Dollar coins are processed through an extra step. They are made using two stand-alone coining presses which are not on the production lines. After the dollar coins are struck, they are quickly fed through a RS 50 machine which places the edge lettering on each coin. A die segments, like the one below, are inside the machine. Each coin is rolled over the lettered-groove on the die segment at a pace of 1000 coins per minute.

Dollar Coin Edge Letter Segment

Presidential $1 Coins and Native American $1 Coins roll over an edge letter segment like this one to add edge letterings of year of minting or issuance, "E Pluribus Unum," and the Philadelphia Mint ‘P’ mint mark

Coins in Trap for Inspection

Finished coins for circulation pour from presses into a "trap" via a small belt type conveyor, like the one in this video.

 

Here is a photo of the trap area.

Finished Coins from Schuler Coining Press at Philadelphia Mint

A Coin Press delivers finished coins to its holding box where they await inspection.

When filled, the operator inspects the obverse and reverse of one of the coins to check for flaws.

Metal Forming Machine Operator at Philadelphia Mint

Coining Division. Coining Press. Robert Wasner, Metal Forming Machine Operator, inspects a new Lincoln Cent, still warm to the touch.

If the coin has an error, all the coins in the trap are condemned. The condemned material is stored and eventually shipped to the metal manufacturer for recycling.

Waffles

An example of condemned product. These went through machines called wafflers.

If the coin checks out, the machine operator pulls the trap’s lever and the coins drop onto a conveyor and travel to the counting and bagging area. This video shows a small section of the more than one mile of conveyors used at the Philadelphia Mint.

 

Here, a photo of the same area.

Conveyors Moving Coins on Floor of Philadelphia Mint

Conveyors moving coins on the factory floor of Philadelphia Mint.

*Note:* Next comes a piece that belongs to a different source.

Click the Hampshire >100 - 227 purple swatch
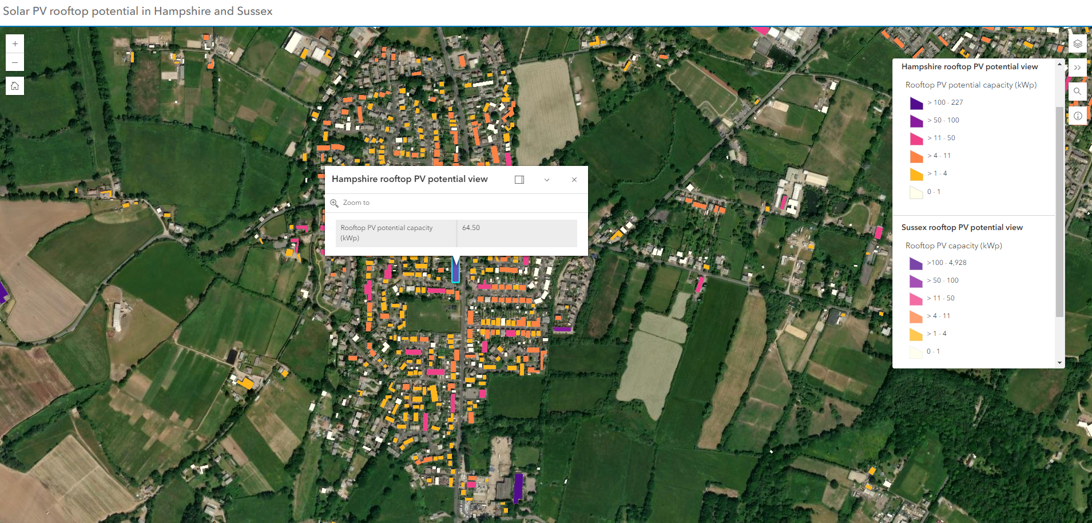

Bagging, Weighing and Storage for Shipment to Federal Reserve Banks

After struck in coining presses and inspected, coins travel by conveyor and are poured into plastic fiber, bulk bags. Cents are no longer counted but shipped by weight only. All other denominations are counted and weighed. This video shows cents dropped into a bulk bag.

 

Here is a photo of the coins dropping into the Bulk Bag, and another with bags getting weighed.

Philadelphia Mint Bulk Bag Stand for Coins

Coining Division. Bulk Bag Stand. When filled, this bag will weigh over one ton.


Bulk Bags of Coins Getting Weighed

Bulk Bags of circulating-quality coins getting weighed at the Philadelphia Mint.

After weighing, Bulk Bags of coins move to a storage area where they will await shipment to the nation’s Federal Reserve Banks. From there, they will make their way to financial institutions and then enter circulation.

Racks of Bulk Cent Bags

Racks of Bulk Cent Bags

That’s it for this article. Thank you for visiting CoinNews.net and please come back again.

Next Article in Series About the Philadelphia Mint

Return Friday, September 27, for the next article in our several part series about the U.S. Mint at Philadelphia. It’ll focus on numismatic processes and products, including the making of bullion and collectible America the Beautiful Five Ounce Silver Coins.

To catch up on past articles about the Philadelphia Mint, links to them are found in the upper right of this page (below the Google map.)

{ 4 comments… read them below or add one }

Wdg5 September 22, 2013 at 10:39 pm

Wow! That is the single most informative article I have read about coin production Mike! Thank you so much, it is VERY much appreciated.

thePhelps September 23, 2013 at 10:51 am

Agreed great article.

Charles K. Miller October 4, 2013 at 3:37 pm

So, let’s re-open the Mint and the Gift Shop, returning to the days and hours of pre-9/11 and allow the public full access to our U S Mint!!!

Beau Cooper February 18, 2014 at 4:09 pm

These are great articles! Thank you.

One small calculation error: 15,000 feet of coiled metal equals 50 football fields, not 5. (300ft x 50 = 15,000). Much more impressive.